6. Does the Site Match the Trading Pattern?
Different franchise concepts need different activity patterns.
Check whether the area is strongest during the daypart that matters: morning, lunch, after work, evening, or weekend. A busy location at the wrong time may still underperform.
7. Is Access Practical?
A site can be visible and still hard to reach.
Assess public transport, walking routes, parking, road access, barriers, and whether customers can realistically reach the site within the expected catchment.
8. Is the Rent Justified by the Evidence?
Rent should be judged against demand, not optimism.
If the location has premium rent, the evidence should show premium potential: strong customer fit, high activity, clear demand, and a defensible competitive position.

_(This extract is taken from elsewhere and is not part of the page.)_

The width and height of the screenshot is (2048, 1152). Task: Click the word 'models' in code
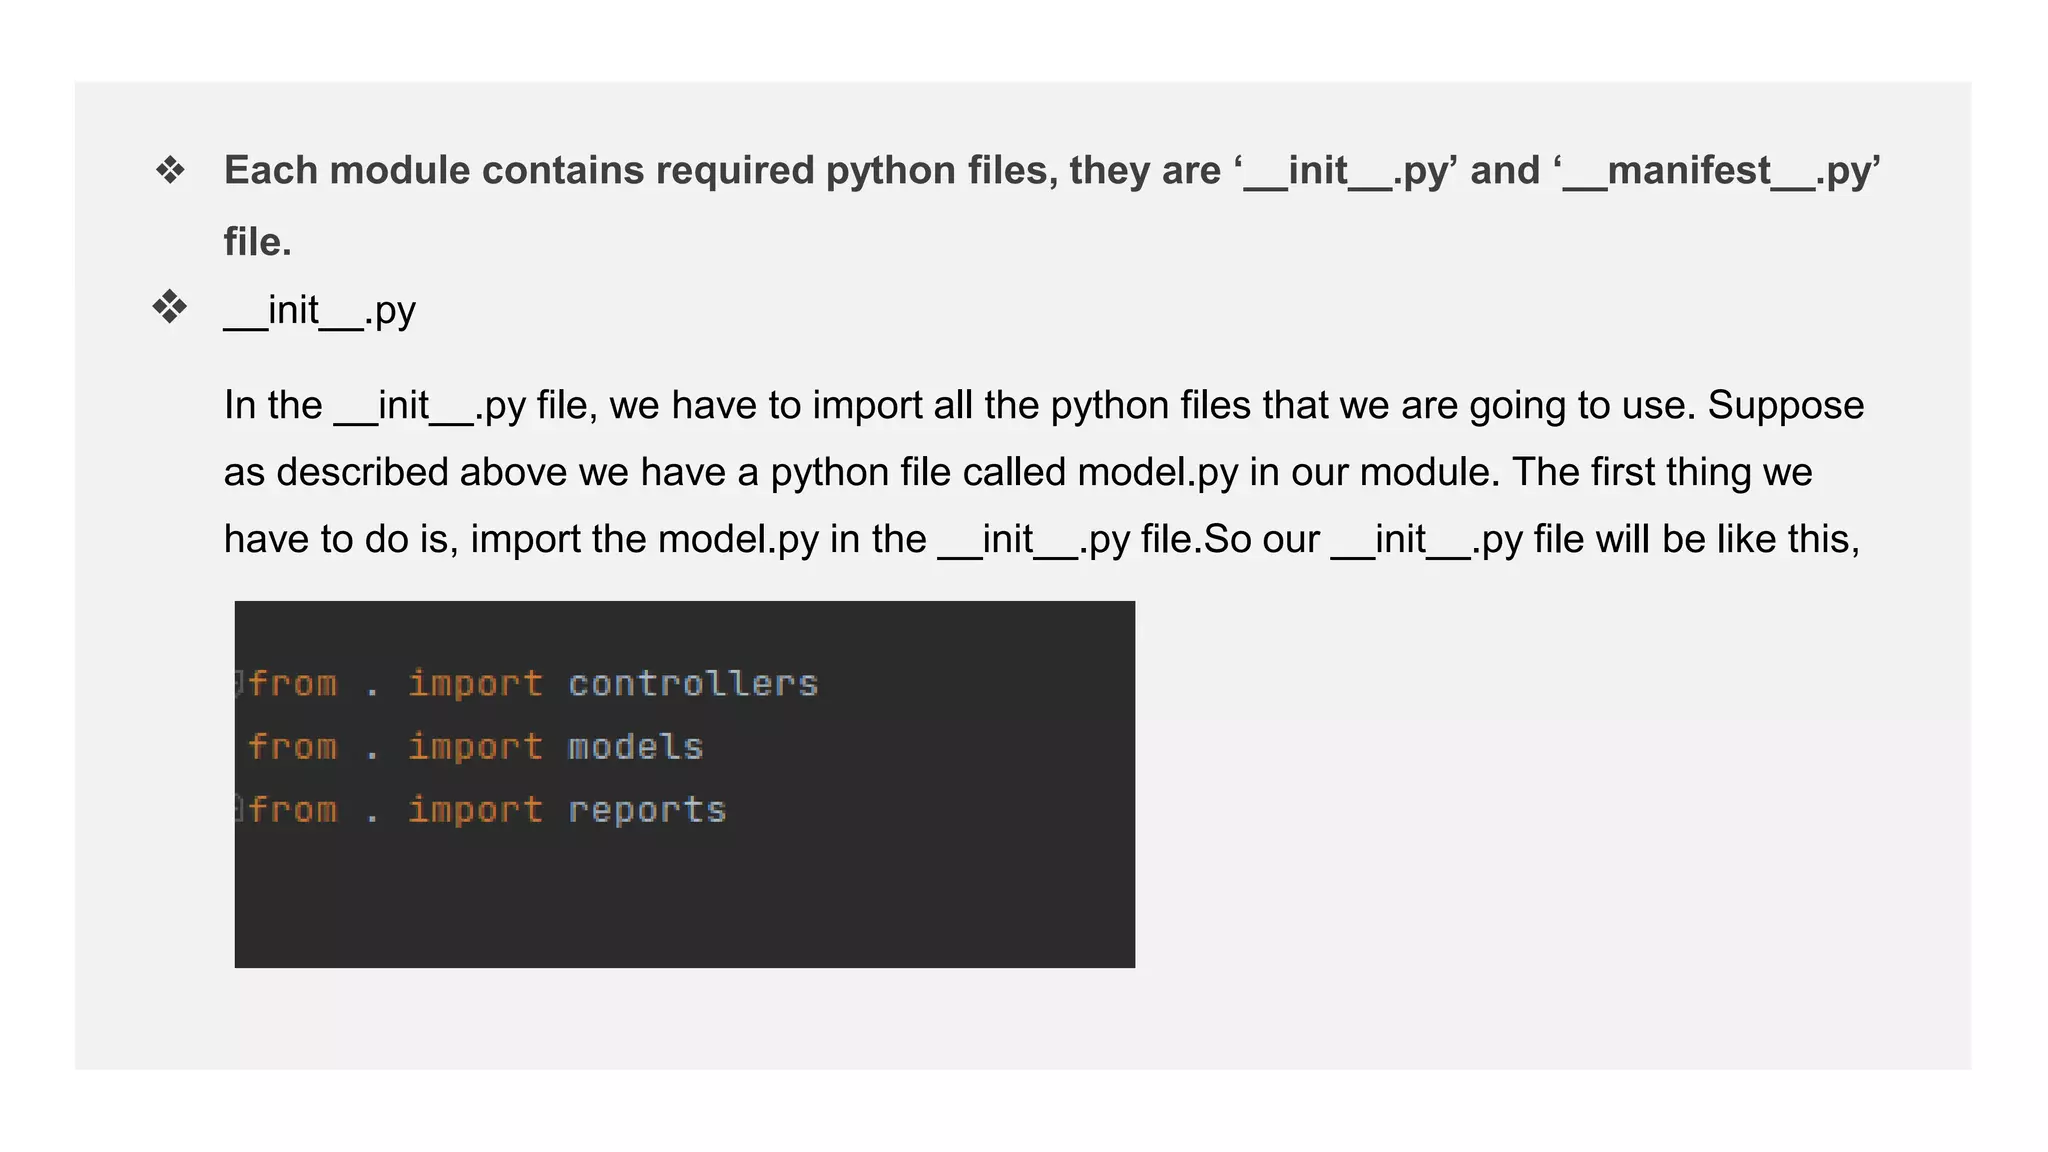[636, 747]
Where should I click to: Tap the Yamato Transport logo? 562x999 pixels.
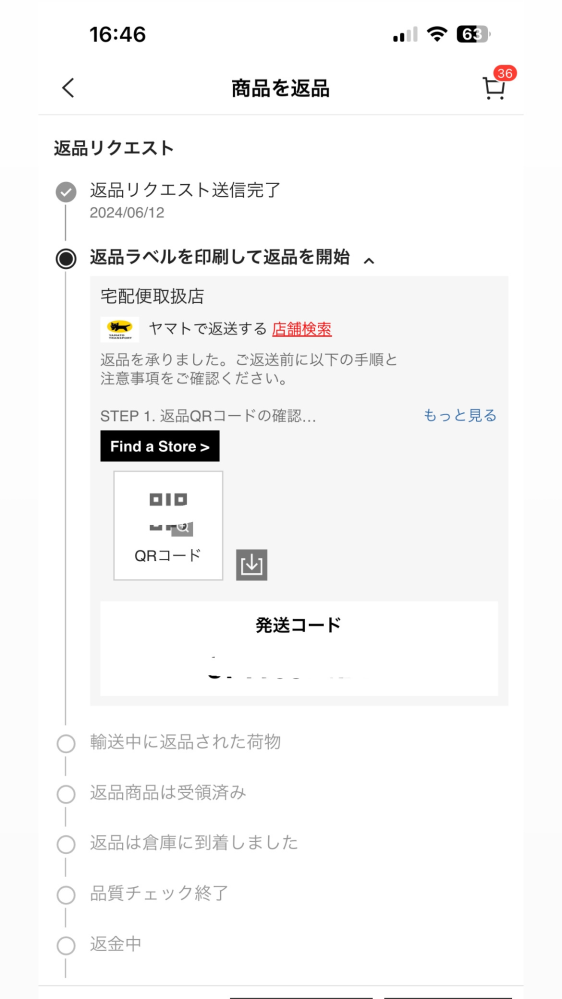(x=120, y=329)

9. Can the Franchisee Explain the Choice?
The best approvals are easy to explain.
Ask the franchisee or development team to summarise why the site works in plain English. If the case depends only on enthusiasm, availability, or landlord pressure, the evidence is probably not strong enough.
10. What Would Make This Site Fail?
Every approval should include risks.
Common risks include weak target demographics, too many direct competitors, poor access, low evening activity, overlap with another unit, or a mismatch between local income and pricing.
Naming the risk does not automatically reject the site. It makes the decision more honest.
11. How Does This Site Compare With the Next Best Option?
Do not approve a site only because it passes a minimum threshold.
Compare it with at least one alternative. A consistent scorecard helps prevent one-off judgement and makes the network's approval process easier to defend.
12. Is the Evidence Ready for Approval?
A franchise approval pack should include:
- Candidate address and territory
- Catchment and access view
- Demographic fit
- Competitor context
- Cannibalisation check
- Key risks
- Recommendation
Locus helps franchise teams build this evidence around a candidate address or territory, with AI location scoring, competitor context, demographics, and report-ready outputs.
The Bottom Line
Franchise site selection is not just about finding a good location. It is about approving a location that fits the concept, protects the network, and can be defended with evidence.
Use this checklist to slow down risky approvals, speed up strong ones, and create a more consistent expansion process across the franchise network.